[[ Data for the task open ]]

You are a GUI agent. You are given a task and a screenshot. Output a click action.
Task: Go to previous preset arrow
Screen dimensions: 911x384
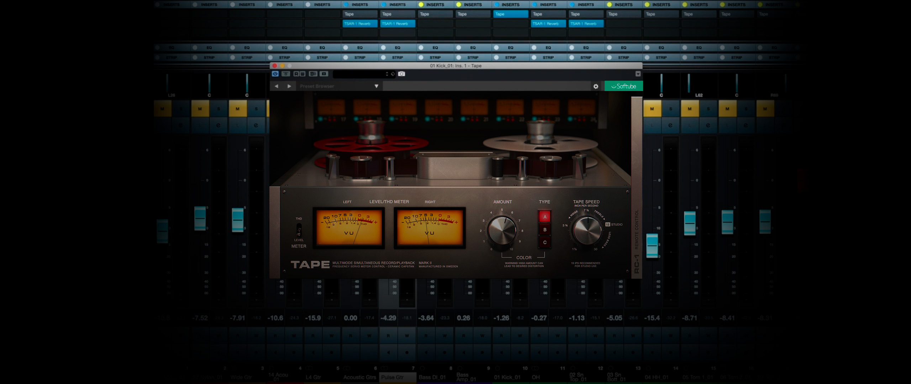coord(277,86)
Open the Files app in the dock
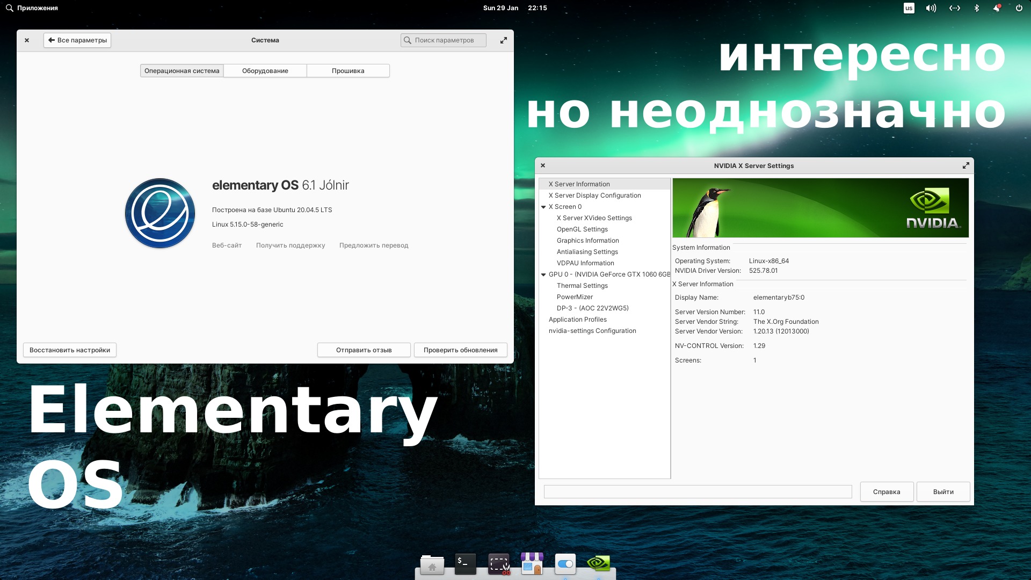This screenshot has width=1031, height=580. pos(433,564)
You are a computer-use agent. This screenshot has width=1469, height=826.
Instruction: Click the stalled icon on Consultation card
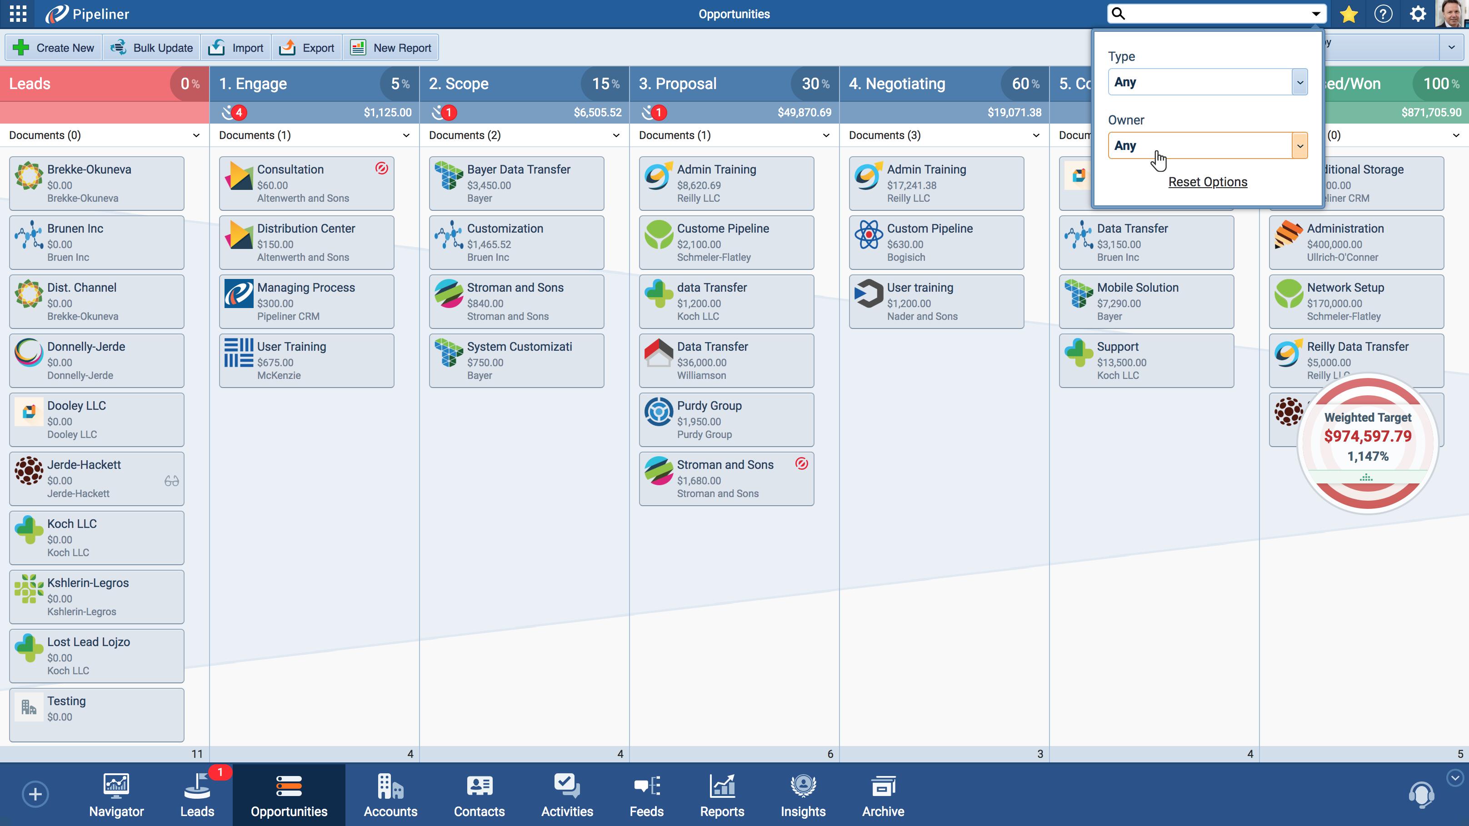[x=382, y=168]
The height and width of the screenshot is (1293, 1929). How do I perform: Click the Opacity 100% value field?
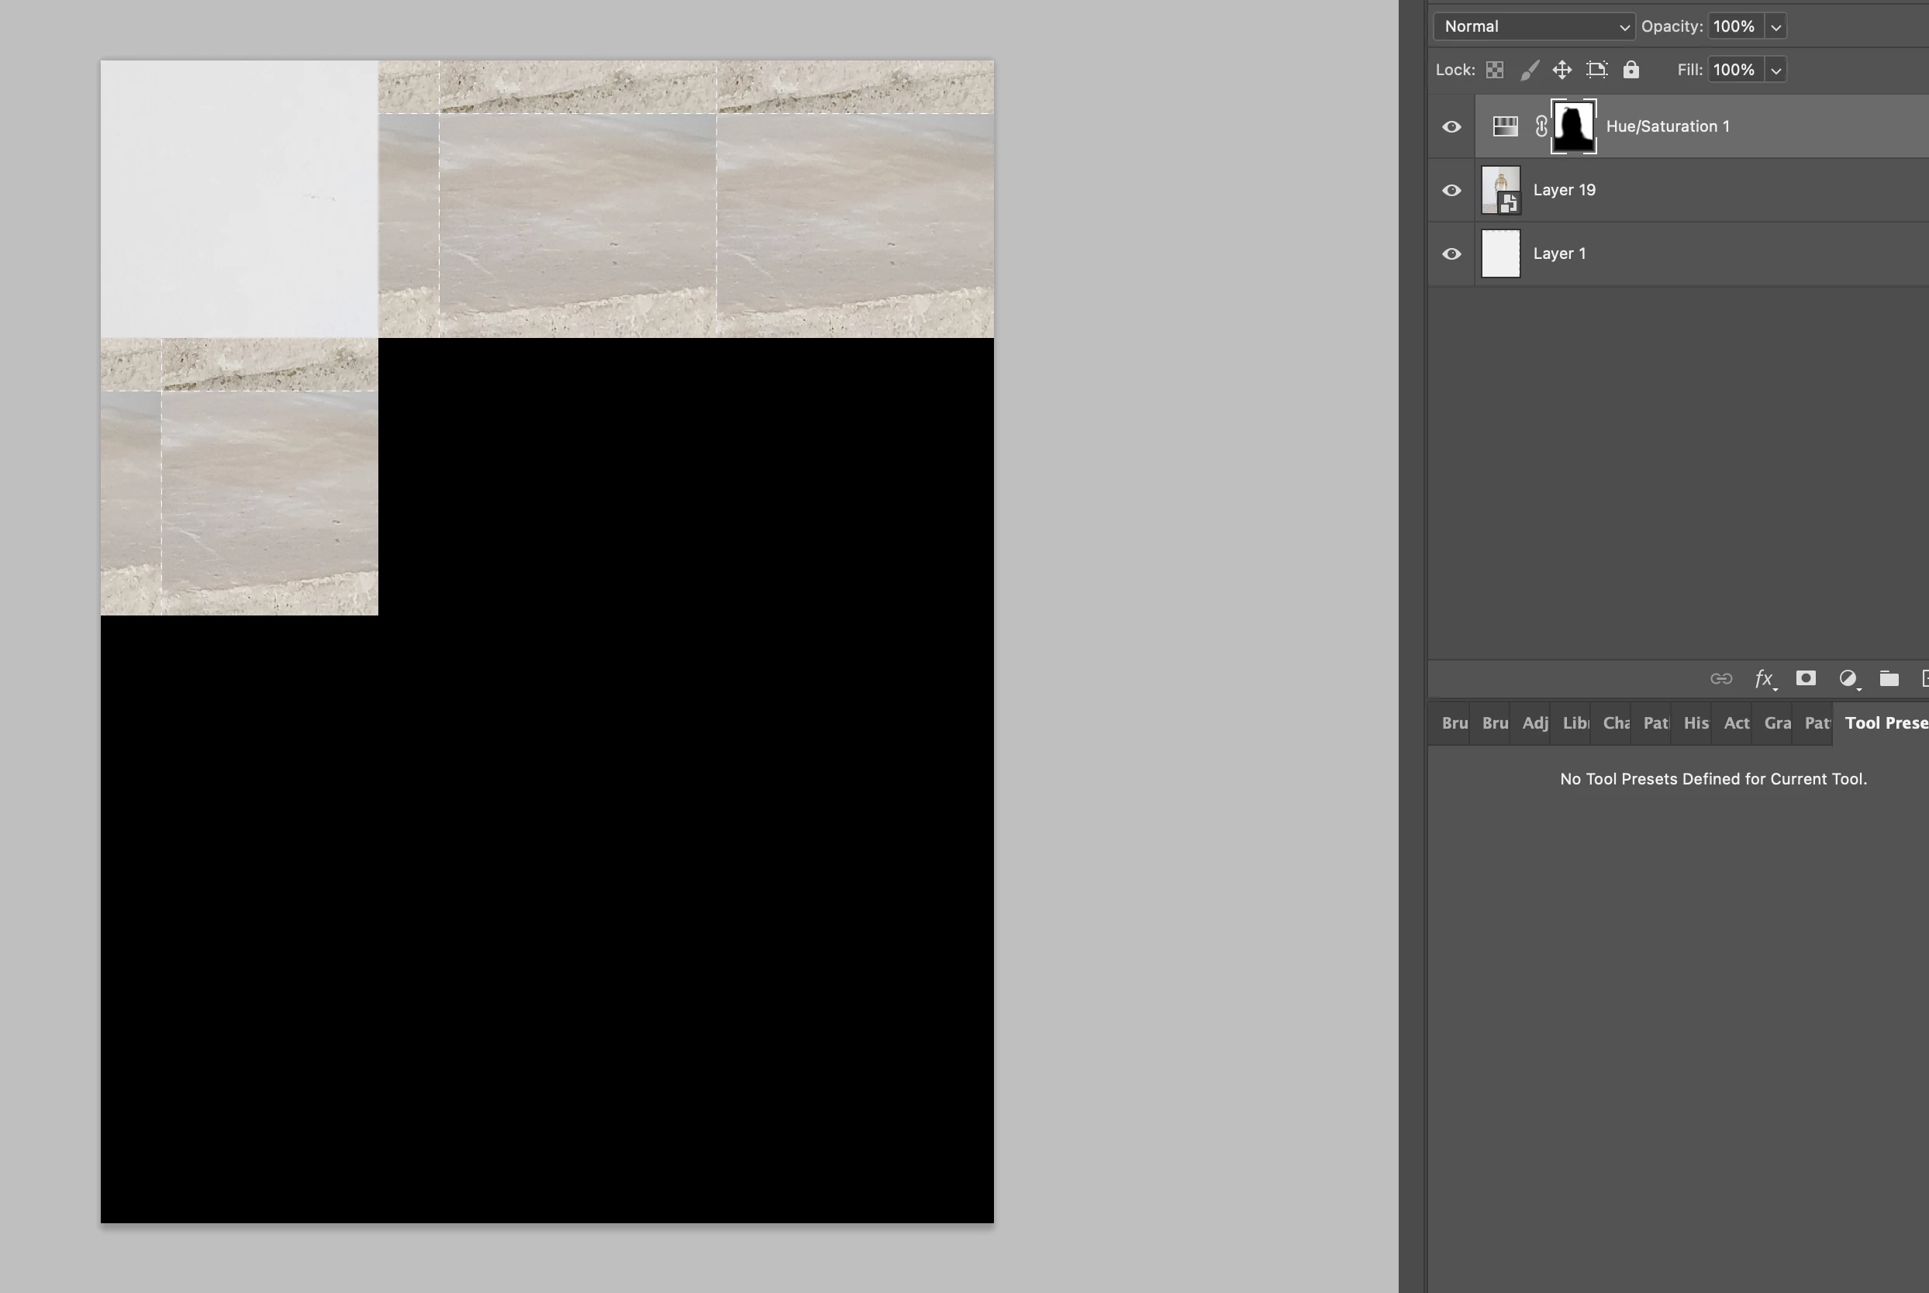(x=1734, y=26)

[[ Data for the task closed ]]

Exercise:
Your copy should hold exactly the lines from the one that contains "Instruction: Click the" through the final line of the data, both ends included, and no pictures.

Expected answer:
Instruction: Click the stalled icon on Consultation card
[x=382, y=168]
The height and width of the screenshot is (1293, 1929). How do I perform: Click the Opacity 100% value field?
(x=1734, y=26)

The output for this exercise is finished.